Originally Posted by sackofspuds
Too true. The thing is, for anyone who has children (and therefore needs a house rather than a flat), they are going to go through a stage where they do not have two full time incomes. This stage will last years and even when it's over there are childcare costs.

As for dual income families resulting in a one-time and irreversible adjustment to house prices, I don't buy it. I heard precisely the same argument put forward in the late 80s but prices in the UK and Australia still crashed in the early 90s.

The bottom line is that we're experiencing a bubble in house prices and therefore will correct to historical average income multiples. Unfortunately, bubbles tend to overcorrect - the UK bubble of the 80s bottomed out at 2.9 x average income.

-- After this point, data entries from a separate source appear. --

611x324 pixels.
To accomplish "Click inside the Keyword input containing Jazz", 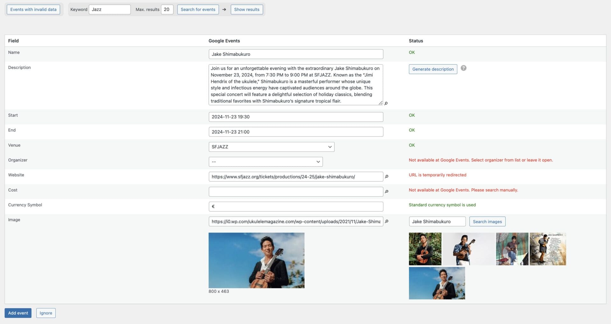I will 110,10.
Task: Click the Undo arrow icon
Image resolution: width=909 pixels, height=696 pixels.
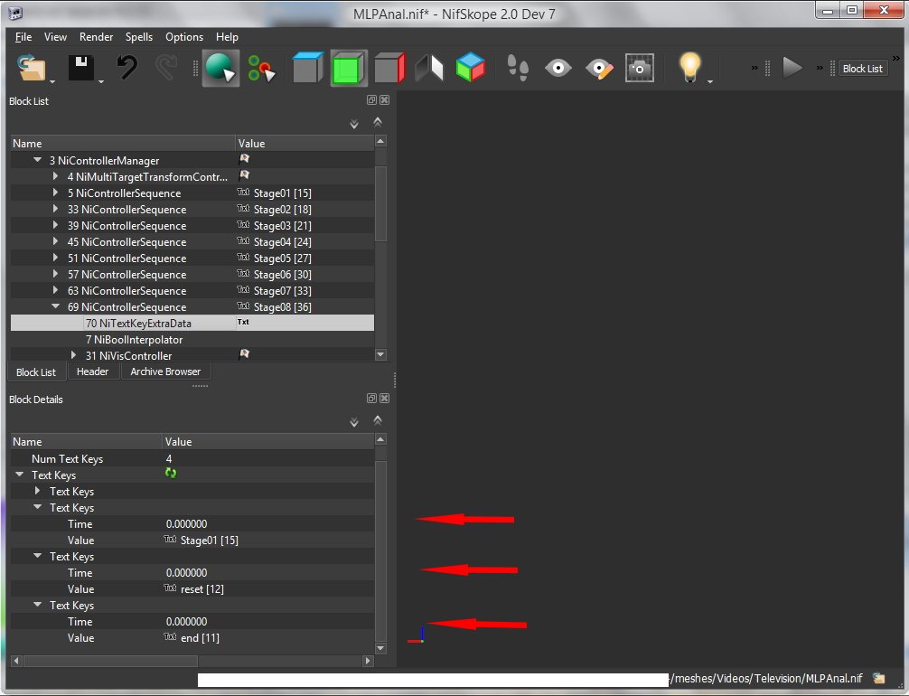Action: pos(127,69)
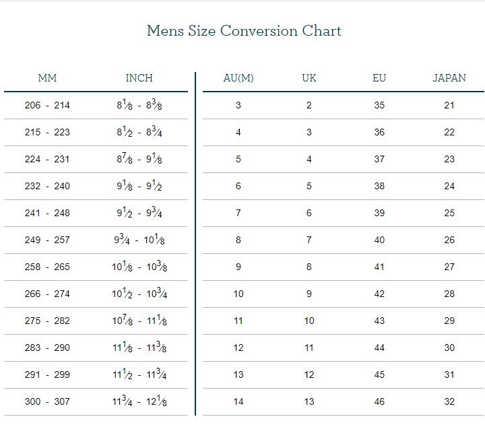Select EU size 35 cell
Screen dimensions: 485x425
click(x=379, y=106)

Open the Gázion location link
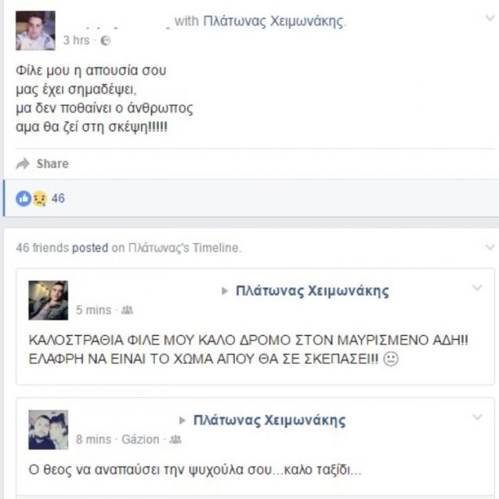tap(140, 439)
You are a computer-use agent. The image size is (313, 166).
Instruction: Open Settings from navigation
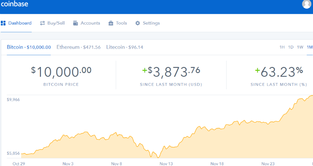[151, 23]
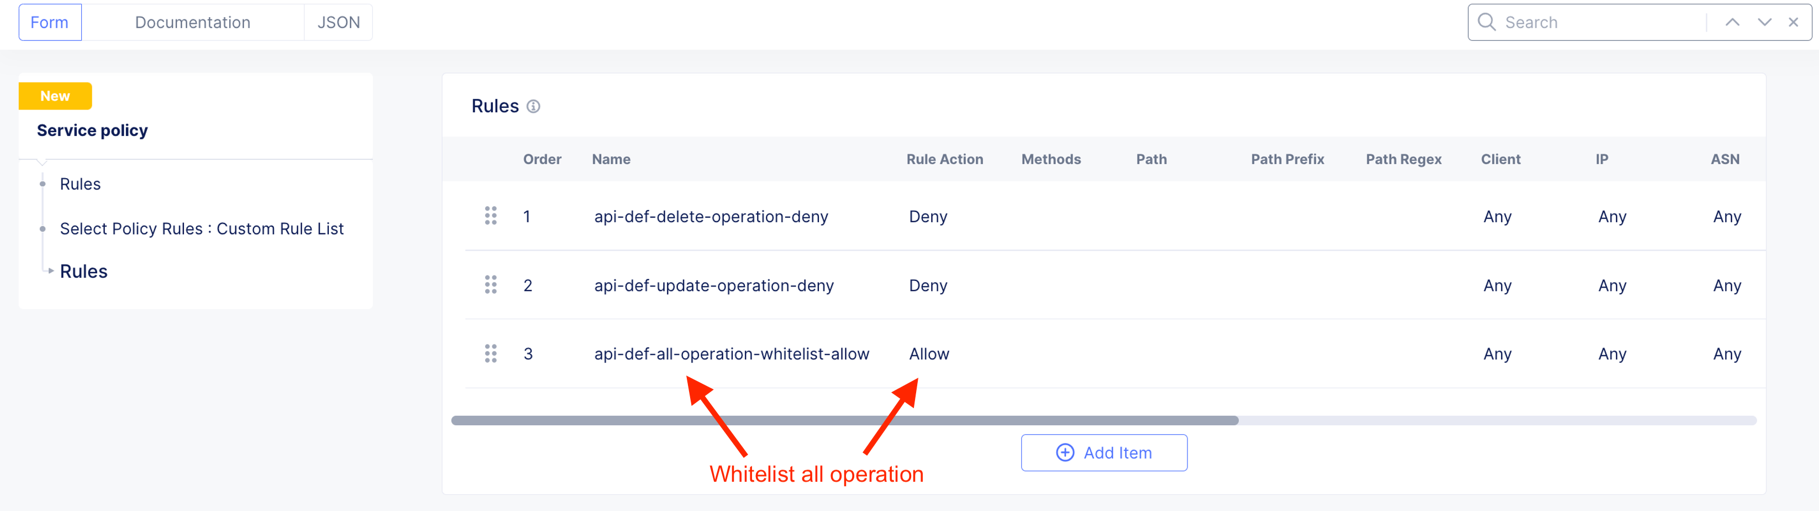Screen dimensions: 1819x511
Task: Switch to the Form tab
Action: point(49,22)
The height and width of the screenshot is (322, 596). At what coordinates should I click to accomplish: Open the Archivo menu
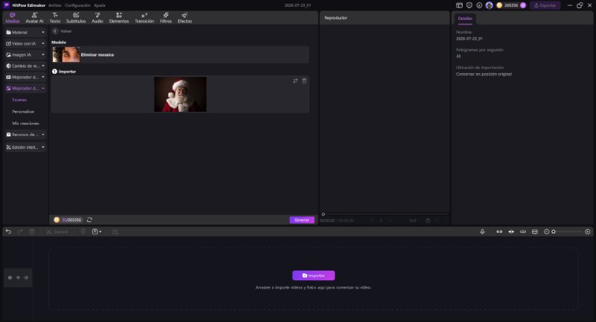[54, 5]
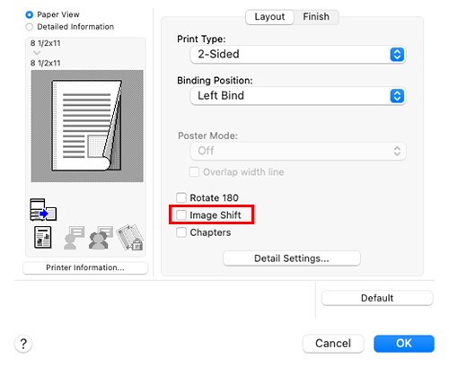The height and width of the screenshot is (367, 449).
Task: Click the multiple users group icon
Action: [x=101, y=238]
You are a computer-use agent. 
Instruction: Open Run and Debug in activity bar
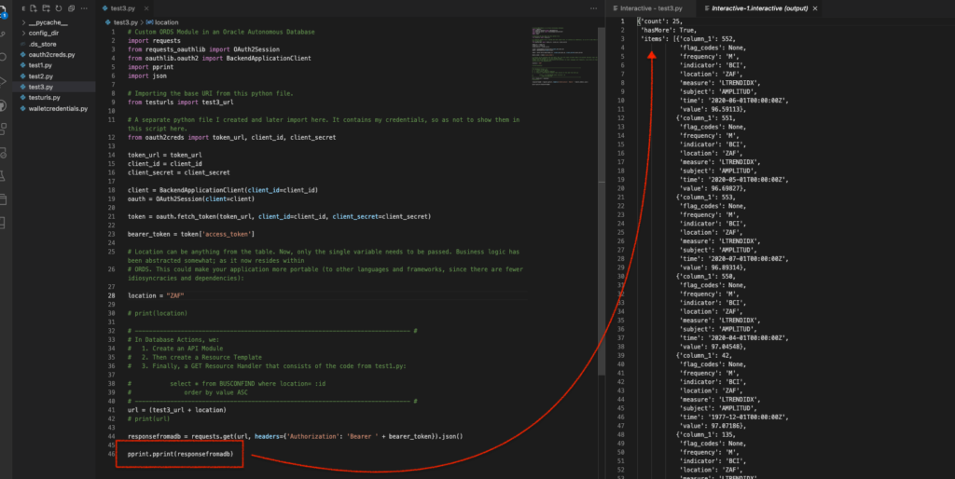[6, 80]
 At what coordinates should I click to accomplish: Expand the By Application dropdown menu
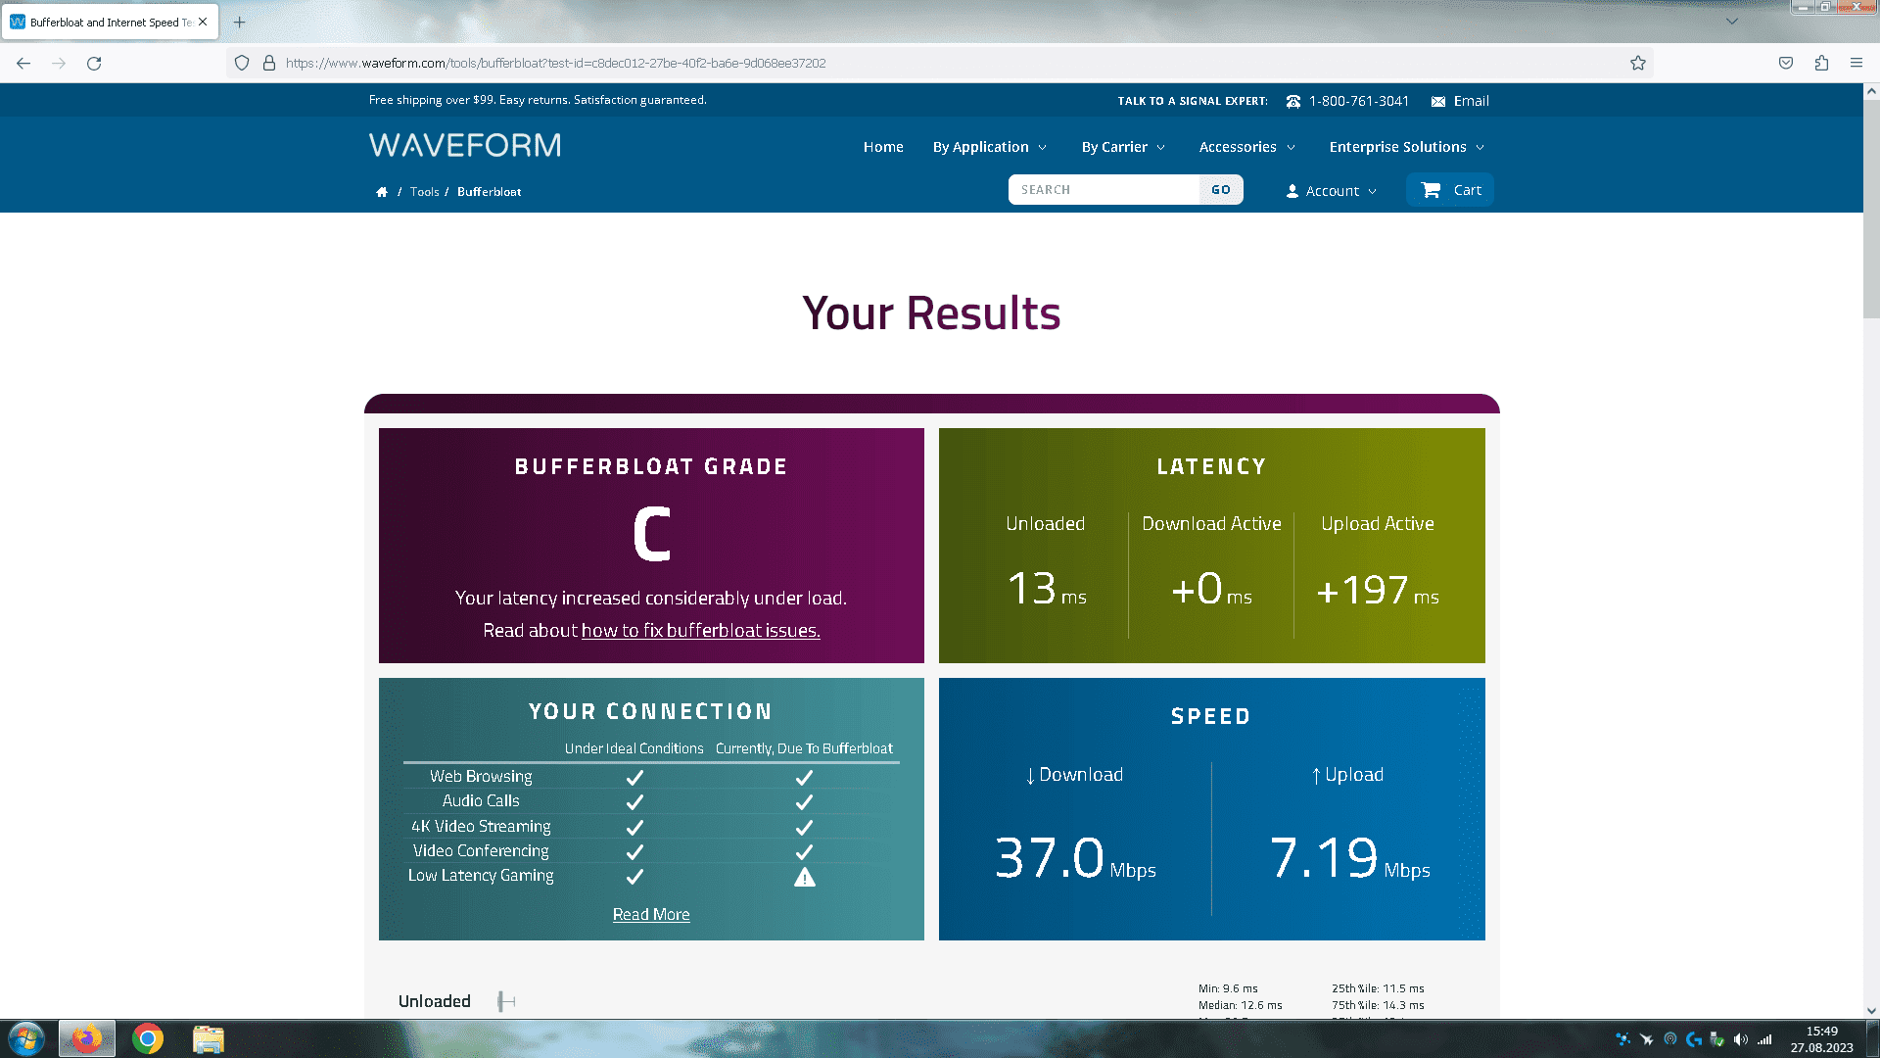(990, 147)
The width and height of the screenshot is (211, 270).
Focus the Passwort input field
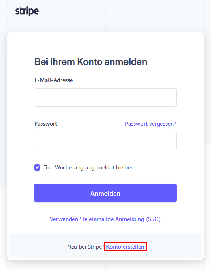pyautogui.click(x=105, y=141)
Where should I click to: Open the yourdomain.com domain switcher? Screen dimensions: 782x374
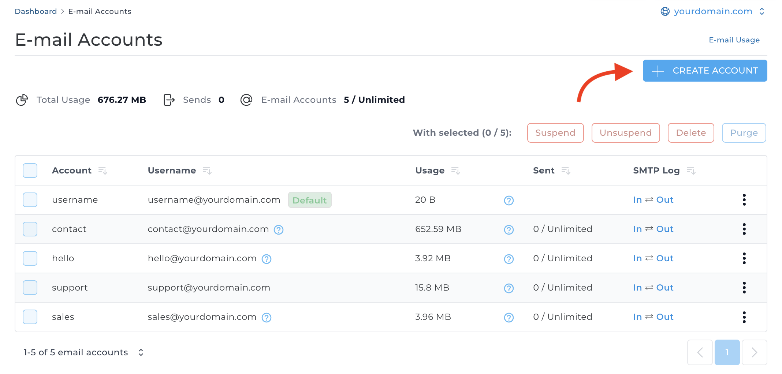[713, 11]
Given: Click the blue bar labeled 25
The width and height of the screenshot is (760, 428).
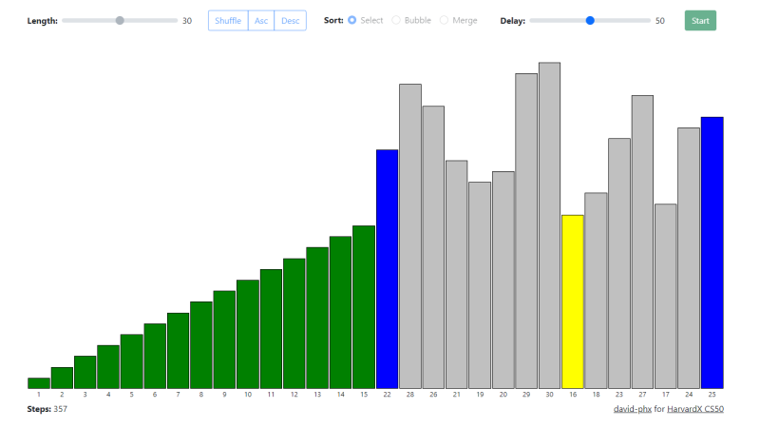Looking at the screenshot, I should tap(712, 253).
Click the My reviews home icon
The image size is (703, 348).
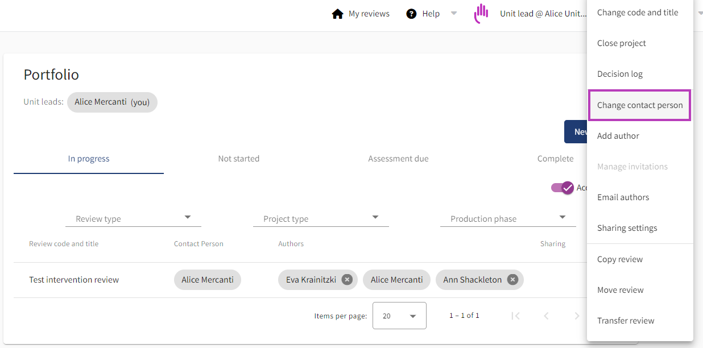click(x=337, y=14)
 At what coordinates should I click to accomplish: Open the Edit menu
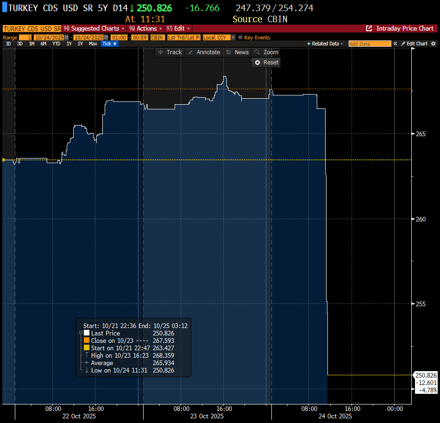pyautogui.click(x=179, y=28)
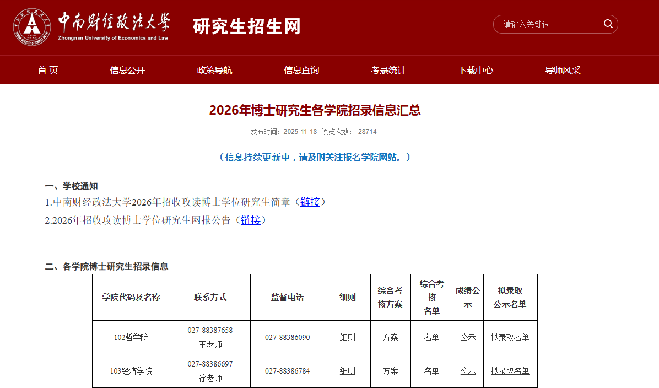Screen dimensions: 659x388
Task: Open the 导师风采 menu item
Action: point(563,70)

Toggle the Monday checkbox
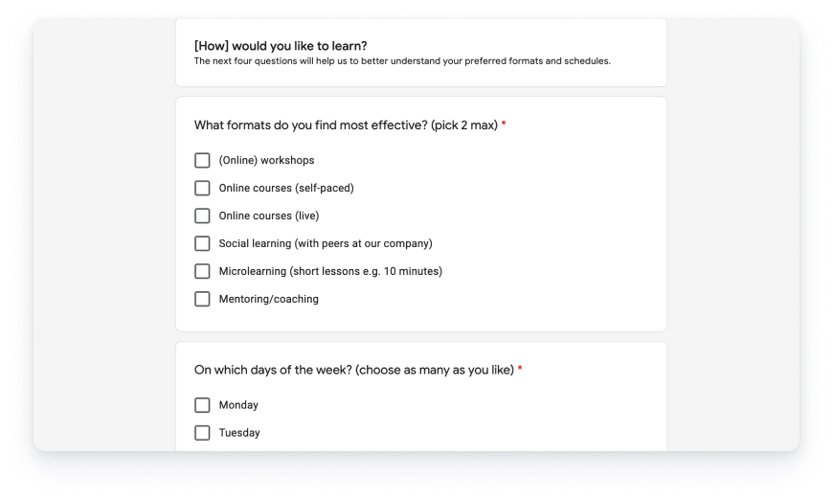[202, 405]
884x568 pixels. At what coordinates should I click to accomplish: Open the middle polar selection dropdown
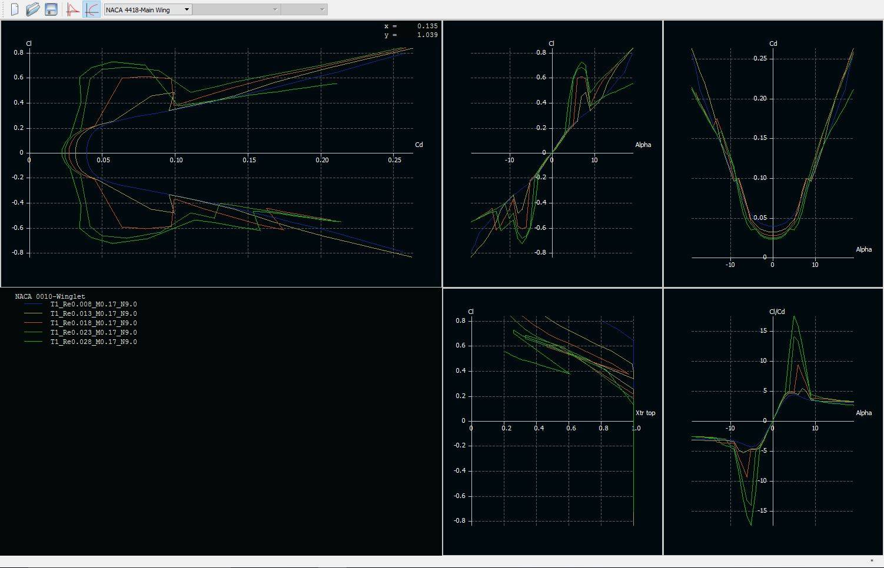point(236,9)
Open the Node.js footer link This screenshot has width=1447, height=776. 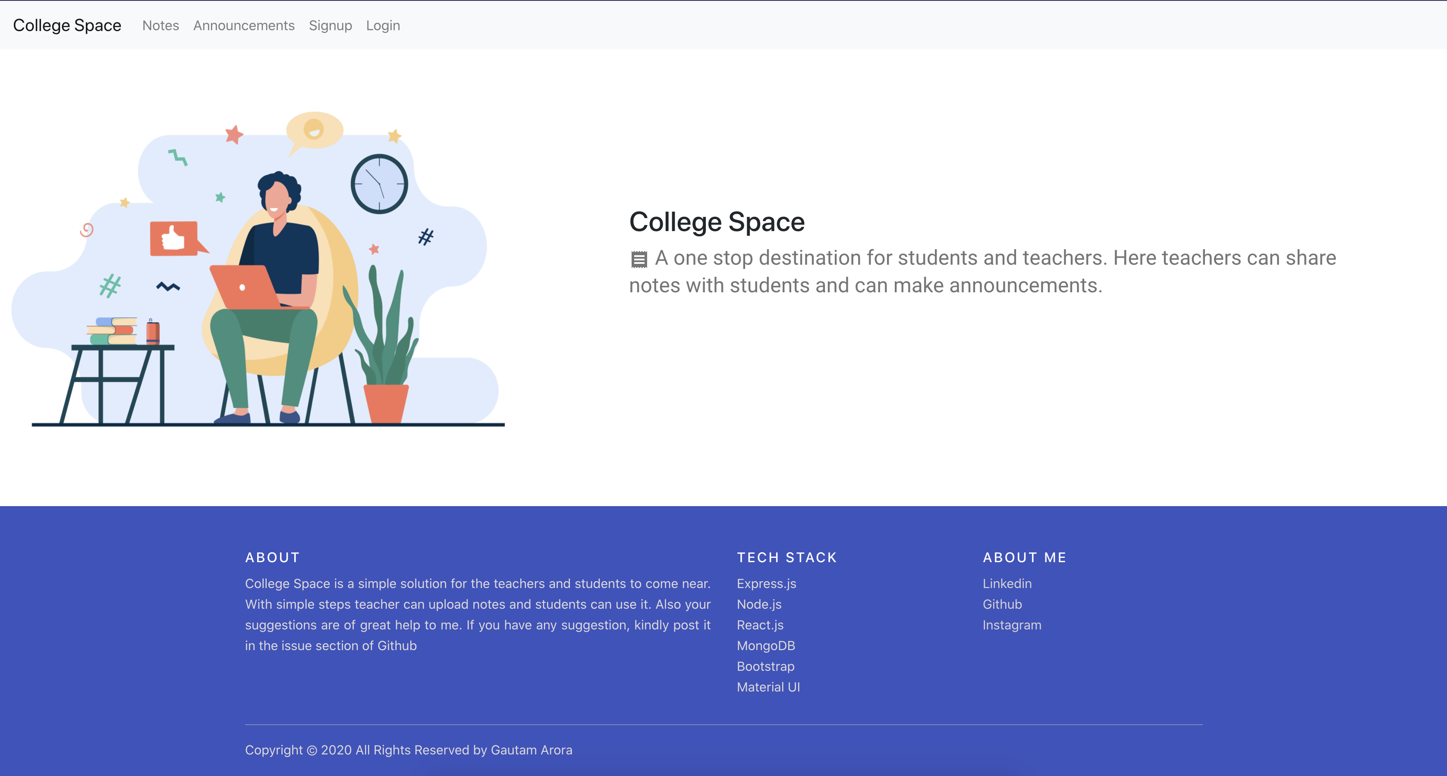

Anyhow, here's an interesting article about it from GMO:

https://www.gmo.com/NR/rdonlyres/E5E...r_1Q05_ALL.pdf
Very interesting article! I like some of the terms Grantham uses in his analysis - 2 sigma events (2 SD's from mean), animal spirits, serious land mine, regression to the mean and so on. "The Australian residential real estate market could be the canary in the coal mine - that is, a harbinger of bad things to come for to come for the lot of us. And it MAY be." (my emphasis).

"Over the years we have asked over 2,000 professionals for an exception to our claim that every asset class move of 2 sigmas away from trend had broken, and not one of the 2,000 has ever offered an exception". He then goes on to say that oil prices MAY just be the first thing to break away (if Chinese growth and supply problems continue).

I noticed that Grantham quotes one Modigliani in the 2nd article!!?? The name seems familiar somehow.

I wonder whether Canary Wharf will go before Sydney?